Deriving the Navier-Stokes equation from energy-momentum tensor

[PhyPsy]

The energy-momentum tensor for a perfect fluid is $T^{ab}=(\rho_0+p)u^au^b-pg^{ab}$ (using the +--- Minkowski metric).

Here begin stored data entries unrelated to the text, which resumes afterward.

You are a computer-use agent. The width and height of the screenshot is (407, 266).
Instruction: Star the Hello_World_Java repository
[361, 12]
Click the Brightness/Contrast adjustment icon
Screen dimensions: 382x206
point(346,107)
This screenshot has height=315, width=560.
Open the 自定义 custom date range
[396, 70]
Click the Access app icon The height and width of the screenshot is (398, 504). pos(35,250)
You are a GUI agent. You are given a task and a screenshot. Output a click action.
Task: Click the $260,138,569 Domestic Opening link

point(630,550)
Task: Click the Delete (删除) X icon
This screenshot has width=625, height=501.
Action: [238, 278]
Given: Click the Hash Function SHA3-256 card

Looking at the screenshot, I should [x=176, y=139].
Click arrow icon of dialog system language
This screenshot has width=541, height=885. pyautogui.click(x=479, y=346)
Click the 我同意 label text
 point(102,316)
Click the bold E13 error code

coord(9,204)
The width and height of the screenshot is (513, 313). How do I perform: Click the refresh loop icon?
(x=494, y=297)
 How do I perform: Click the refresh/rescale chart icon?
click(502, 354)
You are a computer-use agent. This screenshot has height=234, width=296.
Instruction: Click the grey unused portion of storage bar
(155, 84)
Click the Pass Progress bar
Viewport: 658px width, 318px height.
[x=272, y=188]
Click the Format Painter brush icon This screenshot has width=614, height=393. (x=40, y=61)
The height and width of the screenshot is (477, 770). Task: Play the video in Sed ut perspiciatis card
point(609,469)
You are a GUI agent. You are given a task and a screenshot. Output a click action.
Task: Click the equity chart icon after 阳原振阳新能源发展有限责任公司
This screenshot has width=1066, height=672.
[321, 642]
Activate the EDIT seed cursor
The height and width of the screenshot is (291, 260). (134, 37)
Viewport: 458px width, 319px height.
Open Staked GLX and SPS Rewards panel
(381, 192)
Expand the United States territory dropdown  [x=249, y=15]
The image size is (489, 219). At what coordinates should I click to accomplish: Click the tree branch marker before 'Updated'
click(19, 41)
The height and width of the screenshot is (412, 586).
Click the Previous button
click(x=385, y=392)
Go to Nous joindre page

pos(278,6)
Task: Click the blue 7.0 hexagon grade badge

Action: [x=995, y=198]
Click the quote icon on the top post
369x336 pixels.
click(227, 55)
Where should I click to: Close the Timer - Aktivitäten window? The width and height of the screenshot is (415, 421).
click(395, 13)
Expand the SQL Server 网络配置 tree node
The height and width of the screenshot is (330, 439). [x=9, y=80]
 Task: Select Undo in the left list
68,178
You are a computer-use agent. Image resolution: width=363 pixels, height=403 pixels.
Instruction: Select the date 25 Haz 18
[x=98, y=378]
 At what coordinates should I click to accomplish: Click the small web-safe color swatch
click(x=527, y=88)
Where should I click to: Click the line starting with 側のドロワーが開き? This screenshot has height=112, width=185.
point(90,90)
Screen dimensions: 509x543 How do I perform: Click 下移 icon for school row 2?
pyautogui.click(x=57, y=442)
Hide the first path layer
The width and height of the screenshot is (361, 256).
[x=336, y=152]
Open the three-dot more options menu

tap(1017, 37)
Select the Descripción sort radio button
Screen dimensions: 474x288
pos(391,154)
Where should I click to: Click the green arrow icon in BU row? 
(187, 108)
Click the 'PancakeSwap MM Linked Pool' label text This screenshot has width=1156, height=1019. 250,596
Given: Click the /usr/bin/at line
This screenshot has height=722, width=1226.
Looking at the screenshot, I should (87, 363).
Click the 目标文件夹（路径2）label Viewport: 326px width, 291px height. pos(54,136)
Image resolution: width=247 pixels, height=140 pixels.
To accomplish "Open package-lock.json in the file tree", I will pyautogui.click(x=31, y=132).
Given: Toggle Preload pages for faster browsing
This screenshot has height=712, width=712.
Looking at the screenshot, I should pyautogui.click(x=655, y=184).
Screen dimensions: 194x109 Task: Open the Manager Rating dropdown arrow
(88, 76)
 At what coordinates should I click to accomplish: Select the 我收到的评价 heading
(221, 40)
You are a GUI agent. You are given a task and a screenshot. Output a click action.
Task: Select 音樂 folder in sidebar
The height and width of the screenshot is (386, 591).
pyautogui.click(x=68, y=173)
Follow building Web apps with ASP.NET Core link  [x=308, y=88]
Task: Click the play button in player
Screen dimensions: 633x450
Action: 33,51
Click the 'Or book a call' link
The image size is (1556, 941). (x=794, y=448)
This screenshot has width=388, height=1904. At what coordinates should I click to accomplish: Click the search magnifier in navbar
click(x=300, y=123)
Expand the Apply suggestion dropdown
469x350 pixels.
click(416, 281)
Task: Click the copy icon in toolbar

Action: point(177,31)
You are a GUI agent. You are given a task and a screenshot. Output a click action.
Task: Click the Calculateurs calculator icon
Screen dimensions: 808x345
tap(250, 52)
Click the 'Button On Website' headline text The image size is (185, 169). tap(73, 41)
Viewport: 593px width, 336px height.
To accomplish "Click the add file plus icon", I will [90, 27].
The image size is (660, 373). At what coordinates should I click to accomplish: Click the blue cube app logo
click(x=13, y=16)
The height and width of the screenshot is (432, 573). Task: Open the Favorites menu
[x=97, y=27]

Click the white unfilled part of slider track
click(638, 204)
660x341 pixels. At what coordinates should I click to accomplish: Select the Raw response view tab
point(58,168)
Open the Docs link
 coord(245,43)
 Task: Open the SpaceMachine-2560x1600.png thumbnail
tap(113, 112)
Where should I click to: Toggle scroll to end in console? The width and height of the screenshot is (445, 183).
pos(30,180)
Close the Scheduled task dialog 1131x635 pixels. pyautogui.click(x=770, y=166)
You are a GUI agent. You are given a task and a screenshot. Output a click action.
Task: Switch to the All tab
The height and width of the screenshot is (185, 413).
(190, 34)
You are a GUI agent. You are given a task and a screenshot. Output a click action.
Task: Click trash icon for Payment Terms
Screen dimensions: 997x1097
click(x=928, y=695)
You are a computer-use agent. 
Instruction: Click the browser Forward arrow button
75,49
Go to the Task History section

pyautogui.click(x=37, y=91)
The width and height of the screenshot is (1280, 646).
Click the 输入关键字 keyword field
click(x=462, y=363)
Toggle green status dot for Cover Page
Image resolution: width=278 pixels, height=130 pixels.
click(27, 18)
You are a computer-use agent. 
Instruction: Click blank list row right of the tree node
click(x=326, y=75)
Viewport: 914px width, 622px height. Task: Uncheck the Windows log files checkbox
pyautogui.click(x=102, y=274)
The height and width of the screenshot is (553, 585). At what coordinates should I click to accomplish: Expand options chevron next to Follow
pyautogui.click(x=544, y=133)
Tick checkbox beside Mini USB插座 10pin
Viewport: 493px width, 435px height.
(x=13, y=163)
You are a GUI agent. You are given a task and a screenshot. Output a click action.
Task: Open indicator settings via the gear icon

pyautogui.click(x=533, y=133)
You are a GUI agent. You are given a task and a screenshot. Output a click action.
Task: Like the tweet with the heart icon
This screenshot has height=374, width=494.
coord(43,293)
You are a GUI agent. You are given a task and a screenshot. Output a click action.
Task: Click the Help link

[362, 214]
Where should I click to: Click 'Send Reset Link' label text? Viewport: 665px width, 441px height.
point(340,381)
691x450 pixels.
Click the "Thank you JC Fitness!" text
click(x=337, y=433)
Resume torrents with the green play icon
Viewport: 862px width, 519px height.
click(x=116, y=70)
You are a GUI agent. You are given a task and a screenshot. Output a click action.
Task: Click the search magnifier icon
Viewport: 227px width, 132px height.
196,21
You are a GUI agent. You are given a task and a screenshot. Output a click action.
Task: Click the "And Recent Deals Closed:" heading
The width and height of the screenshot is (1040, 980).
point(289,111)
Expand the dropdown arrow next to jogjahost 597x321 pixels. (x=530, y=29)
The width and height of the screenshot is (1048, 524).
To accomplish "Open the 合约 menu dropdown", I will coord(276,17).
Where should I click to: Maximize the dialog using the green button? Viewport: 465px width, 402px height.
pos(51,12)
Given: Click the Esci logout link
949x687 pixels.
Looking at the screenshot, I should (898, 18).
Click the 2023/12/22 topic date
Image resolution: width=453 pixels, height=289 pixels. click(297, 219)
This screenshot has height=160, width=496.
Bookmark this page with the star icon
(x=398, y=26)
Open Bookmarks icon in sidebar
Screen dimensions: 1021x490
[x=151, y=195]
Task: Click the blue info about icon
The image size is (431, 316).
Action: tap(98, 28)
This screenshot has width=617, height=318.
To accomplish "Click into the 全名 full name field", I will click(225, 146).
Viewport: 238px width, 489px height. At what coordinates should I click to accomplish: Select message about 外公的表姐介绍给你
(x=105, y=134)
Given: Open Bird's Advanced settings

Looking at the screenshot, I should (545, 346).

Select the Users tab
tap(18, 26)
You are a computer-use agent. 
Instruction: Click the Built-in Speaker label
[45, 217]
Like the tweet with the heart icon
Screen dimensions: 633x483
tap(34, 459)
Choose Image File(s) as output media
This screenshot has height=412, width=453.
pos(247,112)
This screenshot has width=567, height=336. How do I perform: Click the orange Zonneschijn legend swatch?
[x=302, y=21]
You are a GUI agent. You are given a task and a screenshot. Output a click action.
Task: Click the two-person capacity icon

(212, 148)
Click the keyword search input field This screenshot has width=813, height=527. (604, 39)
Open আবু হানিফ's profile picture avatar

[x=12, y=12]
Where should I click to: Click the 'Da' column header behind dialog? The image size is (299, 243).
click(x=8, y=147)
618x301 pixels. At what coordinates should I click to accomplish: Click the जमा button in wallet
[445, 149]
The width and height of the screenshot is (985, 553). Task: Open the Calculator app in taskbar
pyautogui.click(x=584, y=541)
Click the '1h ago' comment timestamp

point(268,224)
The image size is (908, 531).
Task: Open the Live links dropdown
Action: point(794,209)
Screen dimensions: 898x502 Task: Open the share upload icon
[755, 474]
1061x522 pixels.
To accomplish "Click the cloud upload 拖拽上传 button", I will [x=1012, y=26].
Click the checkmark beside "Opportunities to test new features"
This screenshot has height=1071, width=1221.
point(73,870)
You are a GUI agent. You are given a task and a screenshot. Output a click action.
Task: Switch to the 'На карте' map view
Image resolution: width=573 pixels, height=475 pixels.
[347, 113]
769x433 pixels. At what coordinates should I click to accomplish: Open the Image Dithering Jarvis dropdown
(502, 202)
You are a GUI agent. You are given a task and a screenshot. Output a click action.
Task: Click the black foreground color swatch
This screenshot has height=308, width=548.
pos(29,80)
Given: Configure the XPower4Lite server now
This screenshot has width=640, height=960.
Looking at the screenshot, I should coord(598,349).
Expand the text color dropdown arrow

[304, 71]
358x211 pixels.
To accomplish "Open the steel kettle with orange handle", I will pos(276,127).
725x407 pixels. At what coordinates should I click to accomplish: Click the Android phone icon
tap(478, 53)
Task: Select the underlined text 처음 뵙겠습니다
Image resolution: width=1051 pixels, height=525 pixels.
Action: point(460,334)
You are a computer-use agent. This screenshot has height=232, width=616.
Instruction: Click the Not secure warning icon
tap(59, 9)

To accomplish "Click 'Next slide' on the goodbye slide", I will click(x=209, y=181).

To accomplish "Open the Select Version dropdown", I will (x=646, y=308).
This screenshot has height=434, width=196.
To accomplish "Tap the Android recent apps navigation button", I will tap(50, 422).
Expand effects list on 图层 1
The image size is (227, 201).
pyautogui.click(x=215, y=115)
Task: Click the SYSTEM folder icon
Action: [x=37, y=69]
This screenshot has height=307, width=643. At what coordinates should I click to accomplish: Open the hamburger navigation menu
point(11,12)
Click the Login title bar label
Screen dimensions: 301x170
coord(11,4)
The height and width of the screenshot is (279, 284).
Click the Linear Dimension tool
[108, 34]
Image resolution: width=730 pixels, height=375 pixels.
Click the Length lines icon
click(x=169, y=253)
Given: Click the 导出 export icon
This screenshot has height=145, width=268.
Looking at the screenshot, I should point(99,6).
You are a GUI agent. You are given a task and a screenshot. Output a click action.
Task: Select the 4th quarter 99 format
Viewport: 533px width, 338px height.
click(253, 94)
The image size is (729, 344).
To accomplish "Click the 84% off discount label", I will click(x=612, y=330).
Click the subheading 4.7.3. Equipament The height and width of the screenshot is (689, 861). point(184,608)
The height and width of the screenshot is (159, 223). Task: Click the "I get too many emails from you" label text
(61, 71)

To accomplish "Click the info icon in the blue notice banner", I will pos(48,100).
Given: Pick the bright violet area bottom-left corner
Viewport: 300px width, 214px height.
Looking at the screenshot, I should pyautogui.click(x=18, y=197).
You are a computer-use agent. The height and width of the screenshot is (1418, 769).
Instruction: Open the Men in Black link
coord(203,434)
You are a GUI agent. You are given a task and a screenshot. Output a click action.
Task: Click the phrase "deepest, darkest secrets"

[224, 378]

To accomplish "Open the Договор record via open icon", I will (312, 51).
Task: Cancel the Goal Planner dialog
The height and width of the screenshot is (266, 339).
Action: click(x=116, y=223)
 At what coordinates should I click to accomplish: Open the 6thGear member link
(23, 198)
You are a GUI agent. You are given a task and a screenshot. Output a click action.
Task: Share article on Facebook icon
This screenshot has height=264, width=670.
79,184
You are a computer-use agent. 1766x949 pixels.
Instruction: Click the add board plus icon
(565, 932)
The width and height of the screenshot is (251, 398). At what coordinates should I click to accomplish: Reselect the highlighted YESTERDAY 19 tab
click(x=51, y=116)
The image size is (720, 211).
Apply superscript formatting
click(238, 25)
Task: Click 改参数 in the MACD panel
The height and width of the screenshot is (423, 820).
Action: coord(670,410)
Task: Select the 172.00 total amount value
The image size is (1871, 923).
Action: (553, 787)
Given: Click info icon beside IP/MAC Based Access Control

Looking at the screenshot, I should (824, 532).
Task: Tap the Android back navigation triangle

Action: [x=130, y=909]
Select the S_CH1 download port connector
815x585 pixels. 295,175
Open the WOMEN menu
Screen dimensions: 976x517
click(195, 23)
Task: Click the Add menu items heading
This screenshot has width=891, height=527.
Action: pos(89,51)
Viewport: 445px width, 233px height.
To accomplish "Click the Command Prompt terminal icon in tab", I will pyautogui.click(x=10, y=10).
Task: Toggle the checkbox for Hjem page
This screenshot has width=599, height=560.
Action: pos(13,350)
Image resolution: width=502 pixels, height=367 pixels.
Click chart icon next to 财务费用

Using the conservation law $\partial_bT^{ab}=0$, I'm coming up with $(\rho+\gamma^2p) [\frac{\partial\mathbb{u}}{{\partial}t}+ (\mathbb{u}\cdot\mathbb{\nabla})\mathbb{u}]= -{\nabla}p$ instead of $\rho[\frac{\partial\mathbb{u}}{{\partial}t}+ (\mathbb{u}\cdot\mathbb{\nabla})\mathbb{u}]= -{\nabla}p$ (disregarding the body force part of the equation). Why is there a term for the part in brackets multiplied by $\rho$, but not for $\gamma^2p$?

 

[dextercioby]

Where did the gamma come from ? Can you post your derivation/scaned copy of it ?

 

[PhyPsy]

$u^a=\gamma(1,\mathbf{u})$
Keeping b constant and cycling a from x to z, I get $\partial_tT^{at}= \partial_t[\gamma^2(\rho_0+p)\mathbf{u}]$
$\partial_xT^{ax}= \partial_x[\gamma^2(\rho_0+p)u_x\mathbf{u}]+\partial_xp$
$\partial_yT^{ay}= \partial_y[\gamma^2(\rho_0+p)u_y\mathbf{u}]+\partial_yp$
$\partial_zT^{az}= \partial_z[\gamma^2(\rho_0+p)u_z\mathbf{u}]+\partial_zp$
$\rho=\gamma^2\rho_0$, so that is why you see a $\gamma^2$ coefficient for p but not for $\rho$. When I solve for $\partial_bT^{tb}=0$, I get $\partial_t(\rho+\gamma^2p)+ \partial_x[(\rho+\gamma^2p)u_x]+ \partial_y[(\rho+\gamma^2p)u_y]+ \partial_z[(\rho+\gamma^2p)u_z]=0$, so summing the four equations for $T^{ab}$ above and simplifying using $\partial_bT^{tb}=0$, I get $$(\rho+\gamma^2p)\partial_t\mathbf{u}+ (\rho+\gamma^2p)u_x\partial_x\mathbf{u}+ (\rho+\gamma^2p)u_y\partial_y\mathbf{u}+ (\rho+\gamma^2p)u_z\partial_z\mathbf{u}+ {\nabla}p=\mathbf{0}$$
This simplifies to what I put in the first post: $(\rho+\gamma^2p)[\partial_t\mathbf{u}+ (\mathbf{u}\cdot\mathbf{\nabla})\mathbf{u}]= -\mathbf{\nabla}p$

 

[dextercioby]

There must be a specially relativistic correction to the Galilei invariant Euler equations. You may wish to check L&L <Fluid Mechanics>, pp. 505 to 508.

 

[PhyPsy]

It looks like the reason the $\gamma^2p$ term is not in the Navier-Stokes equation is because a nonrelativistic limit is applied where $p<<\rho$, so $\rho+\gamma^2p\approx\rho$.